What to do:
Please return the lines below verbatim, beginning at the one that has "Drinkware (110, 723)" and stopping after the one that has "Tecnología (863, 364)", and add no other lines.

Extracted data:

○ ○ ○ ○ ○ ○ ○

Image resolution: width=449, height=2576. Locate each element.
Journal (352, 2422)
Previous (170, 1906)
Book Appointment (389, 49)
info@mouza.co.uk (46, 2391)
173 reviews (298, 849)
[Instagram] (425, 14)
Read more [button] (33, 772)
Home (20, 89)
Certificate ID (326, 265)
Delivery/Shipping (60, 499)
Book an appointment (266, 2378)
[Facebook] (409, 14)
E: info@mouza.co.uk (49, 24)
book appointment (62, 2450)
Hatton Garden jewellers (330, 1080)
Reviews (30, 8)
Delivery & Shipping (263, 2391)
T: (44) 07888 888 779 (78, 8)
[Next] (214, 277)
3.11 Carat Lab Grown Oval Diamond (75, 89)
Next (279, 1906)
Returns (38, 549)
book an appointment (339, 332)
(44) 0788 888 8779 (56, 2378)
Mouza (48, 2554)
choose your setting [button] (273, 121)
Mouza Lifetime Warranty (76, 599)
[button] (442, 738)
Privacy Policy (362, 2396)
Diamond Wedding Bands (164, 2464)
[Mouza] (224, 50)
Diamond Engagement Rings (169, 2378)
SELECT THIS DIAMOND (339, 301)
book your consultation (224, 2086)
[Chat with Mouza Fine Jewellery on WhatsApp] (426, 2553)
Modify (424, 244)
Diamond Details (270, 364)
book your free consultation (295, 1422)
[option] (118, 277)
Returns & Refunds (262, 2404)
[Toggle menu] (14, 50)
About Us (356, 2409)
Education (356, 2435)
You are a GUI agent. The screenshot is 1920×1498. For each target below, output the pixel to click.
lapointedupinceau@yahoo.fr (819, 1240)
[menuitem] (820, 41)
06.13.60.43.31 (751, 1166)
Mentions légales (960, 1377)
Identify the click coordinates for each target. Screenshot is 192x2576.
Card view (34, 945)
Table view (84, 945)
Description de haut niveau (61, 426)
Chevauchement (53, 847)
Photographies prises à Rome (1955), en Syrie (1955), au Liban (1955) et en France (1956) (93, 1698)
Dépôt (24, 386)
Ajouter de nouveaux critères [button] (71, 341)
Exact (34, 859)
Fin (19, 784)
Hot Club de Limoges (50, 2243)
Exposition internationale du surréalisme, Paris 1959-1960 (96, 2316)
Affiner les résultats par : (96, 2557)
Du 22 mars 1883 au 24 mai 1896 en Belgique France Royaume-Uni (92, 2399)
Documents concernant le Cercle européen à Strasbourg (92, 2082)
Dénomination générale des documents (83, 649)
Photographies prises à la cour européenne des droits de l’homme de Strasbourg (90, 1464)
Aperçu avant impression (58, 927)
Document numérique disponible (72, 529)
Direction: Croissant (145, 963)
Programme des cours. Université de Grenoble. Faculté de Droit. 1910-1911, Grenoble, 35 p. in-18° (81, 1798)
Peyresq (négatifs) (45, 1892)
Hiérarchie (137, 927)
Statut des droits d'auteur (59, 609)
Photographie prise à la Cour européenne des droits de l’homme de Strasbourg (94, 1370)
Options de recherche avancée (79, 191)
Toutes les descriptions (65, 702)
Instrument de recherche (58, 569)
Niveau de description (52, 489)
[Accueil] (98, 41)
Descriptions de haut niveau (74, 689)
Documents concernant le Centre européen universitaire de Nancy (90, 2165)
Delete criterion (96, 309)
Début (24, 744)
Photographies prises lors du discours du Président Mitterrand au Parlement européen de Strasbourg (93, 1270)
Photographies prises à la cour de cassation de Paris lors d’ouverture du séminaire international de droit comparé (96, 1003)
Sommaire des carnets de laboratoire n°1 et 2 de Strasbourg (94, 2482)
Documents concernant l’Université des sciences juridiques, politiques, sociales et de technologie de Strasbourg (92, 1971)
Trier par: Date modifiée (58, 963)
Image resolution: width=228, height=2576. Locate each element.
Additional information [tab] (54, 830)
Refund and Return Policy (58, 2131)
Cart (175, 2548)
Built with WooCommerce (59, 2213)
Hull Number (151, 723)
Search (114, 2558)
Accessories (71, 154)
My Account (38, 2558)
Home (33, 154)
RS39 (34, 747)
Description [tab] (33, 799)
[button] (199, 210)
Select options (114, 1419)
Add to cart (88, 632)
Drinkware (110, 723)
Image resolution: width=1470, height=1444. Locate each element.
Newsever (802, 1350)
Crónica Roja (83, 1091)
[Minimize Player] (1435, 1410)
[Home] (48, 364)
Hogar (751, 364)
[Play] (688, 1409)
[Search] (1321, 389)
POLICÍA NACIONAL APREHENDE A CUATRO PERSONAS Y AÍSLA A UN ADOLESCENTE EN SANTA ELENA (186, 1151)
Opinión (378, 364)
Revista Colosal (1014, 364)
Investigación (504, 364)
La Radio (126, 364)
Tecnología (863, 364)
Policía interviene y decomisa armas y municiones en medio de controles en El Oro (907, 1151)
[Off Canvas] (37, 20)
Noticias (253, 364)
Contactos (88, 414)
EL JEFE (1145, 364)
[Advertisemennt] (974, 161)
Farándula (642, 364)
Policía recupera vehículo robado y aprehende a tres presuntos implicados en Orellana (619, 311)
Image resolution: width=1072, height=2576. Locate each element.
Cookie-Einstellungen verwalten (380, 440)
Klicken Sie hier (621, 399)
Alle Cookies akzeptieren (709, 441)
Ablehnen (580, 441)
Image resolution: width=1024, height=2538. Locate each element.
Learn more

○ ○ ○ ○ ○ ○ ○

Reply:
Drinkware (110, 723)
Image resolution: width=1470, height=1444. Locate each element.
Newsever (802, 1350)
Crónica Roja (83, 1091)
[Minimize Player] (1435, 1410)
[Home] (48, 364)
Hogar (751, 364)
[Play] (688, 1409)
[Search] (1321, 389)
POLICÍA NACIONAL APREHENDE A CUATRO PERSONAS Y AÍSLA A UN ADOLESCENTE EN SANTA ELENA (186, 1151)
Opinión (378, 364)
Revista Colosal (1014, 364)
Investigación (504, 364)
La Radio (126, 364)
Tecnología (863, 364)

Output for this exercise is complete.